In Memoriam: William R. Schell

1927-2012

by Igor Linkov, U.S. Army Engineer Research and Development Center and Jordi Vives Batlle, Belgian Nuclear Research Centre SCK-CEN

Professor William R. Schell, emeritus member of the Health Physics Society (HPS), passed away 3 January 2012. Dr. Schell joined the HPS in 1983 and participated in multiple HPS annual meetings and workshops. For over 40 years, he led state-of-the-science research in radioecology as well as in the environmental, nuclear, and chemical sciences. Schell started his career as a research scientist at the U.S. Naval Radiological Defense Laboratory in San Francisco, where he became director of the Atmospheric and Oceanographic Sciences Division, Teledyne Isotopes, Palo Alto. He then moved to the Lawrence Livermore National Laboratory (Livermore, California), where he acted as a visiting scientist for a year, whereupon he moved to Vienna to work for the International Atomic Energy Agency as director of its isotope hydrology laboratory. Professor Schell then returned to Seattle, Washington, to hold a position of responsibility in the Department of Oceanography and Department of Environmental Health at the University of Washington, becoming professor and acting director of the Laboratory of Radiation Ecology.

■ ■ ■ ■ ■

- [PROMPT 1]:
Answer these questions about the tribute to William R. Schell:
(a) In what year did Schell join the Health Physics Society?
(b) What position did he hold at the International Atomic Energy Agency in Vienna?
(c) Of which laboratory did he become acting director at the University of Washington?
- [PROMPT 2]: Proceed with the tribute to William R. Schell, picking up after its last sentence.
The material that comes next is separate from the tribute to William R. Schell.

Records in a dataset:
■ ■ ■ ■ ■

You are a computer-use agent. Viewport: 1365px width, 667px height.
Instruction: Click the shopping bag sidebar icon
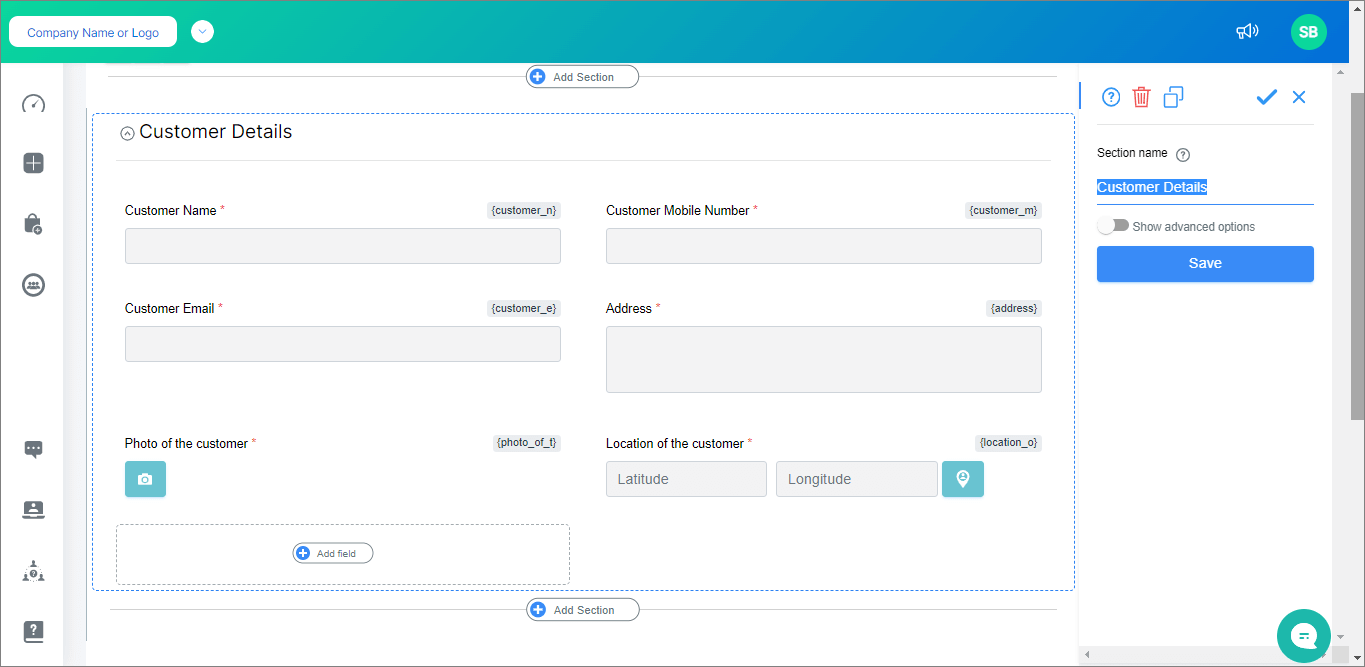(x=33, y=223)
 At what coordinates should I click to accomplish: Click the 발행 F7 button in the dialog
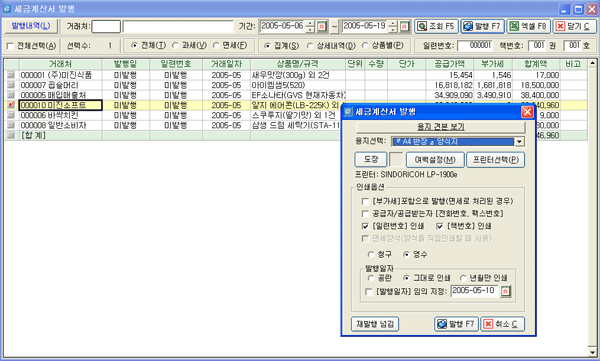[x=456, y=324]
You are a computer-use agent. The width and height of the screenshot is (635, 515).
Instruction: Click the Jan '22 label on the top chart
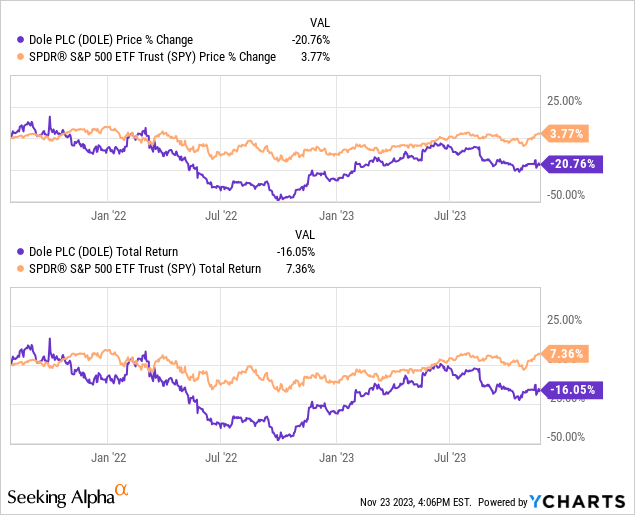pos(108,214)
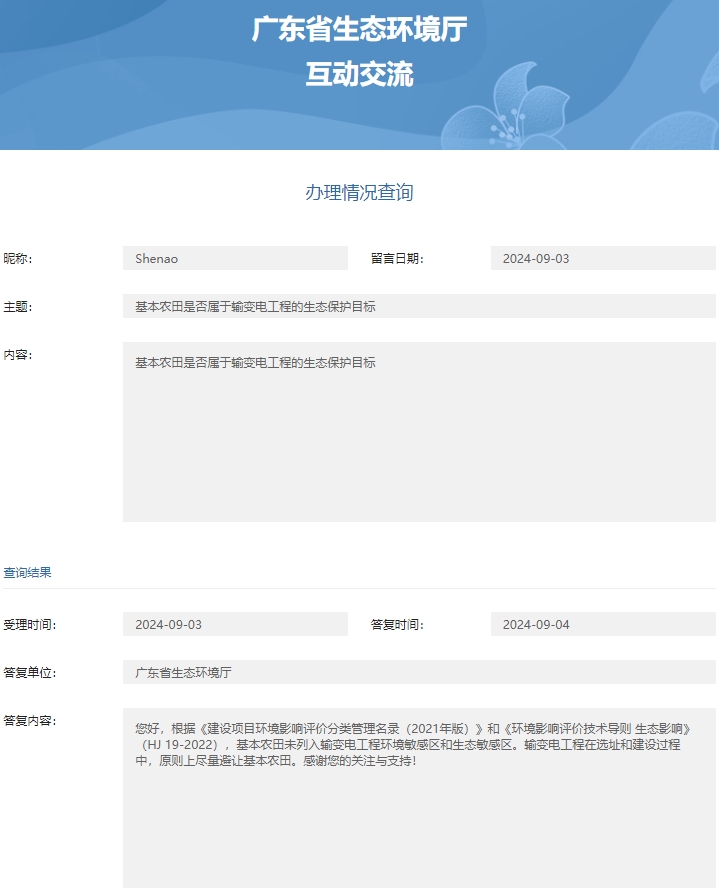Click inside the 内容 message text area
The width and height of the screenshot is (719, 893).
coord(419,432)
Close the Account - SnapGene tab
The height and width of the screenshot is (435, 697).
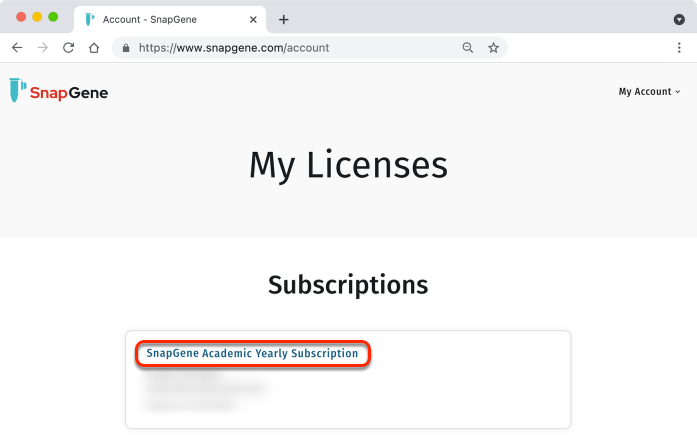coord(253,20)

■ ■ ■ ■ ■

- [WRITTEN RESPONSE 1]:
(a) 1983
(b) Director of its isotope hydrology laboratory
(c) The Laboratory of Radiation Ecology

- [WRITTEN RESPONSE 2]:
Having up to that point worked mainly in an academic environment, Schell decided to work in the consultancy area, with a productive eight-year period as director of research, at Northwest Consultant Oceanographers, Inc., in Seattle, Washington. In 1981-1982 he became a visiting scientist at the Center for Analytical Chemistry in the National Institute of Science and Technology in Washington, DC, and in 1982 he became a member of the Executive Committee Scientific Panel for Hudson River Foundation for Scientific Research, New York, a position he held until 1988. By 1991-1992 he was back in the academic fold, receiving the honor of being named visiting professor by the Universite Catholique de Louvain (Belgium), Institute of Terrestrial Ecology, Grange over Sands (United Kingdom), Autonoma University of Barcelona (Spain), and University of Girona (Spain).

For the final and scientifically intense part of his career, Schell moved to the University of Pittsburgh, where he took the position of professor in the Department of Environmental and Occupational Health, becoming director of the Environmental Radiation Research Laboratory. There, he worked on a pioneering project to construct a portable gas separation system for fission gases of strategic importance for nuclear arms treaty verification. He still found time to carry out extensive field sampling of contaminated lands in Belarus and to become adjunct professor in the Department of Engineering and Public Policy at Carnegie Mellon University and visiting professor in Radioecology at Kingston University, United Kingdom.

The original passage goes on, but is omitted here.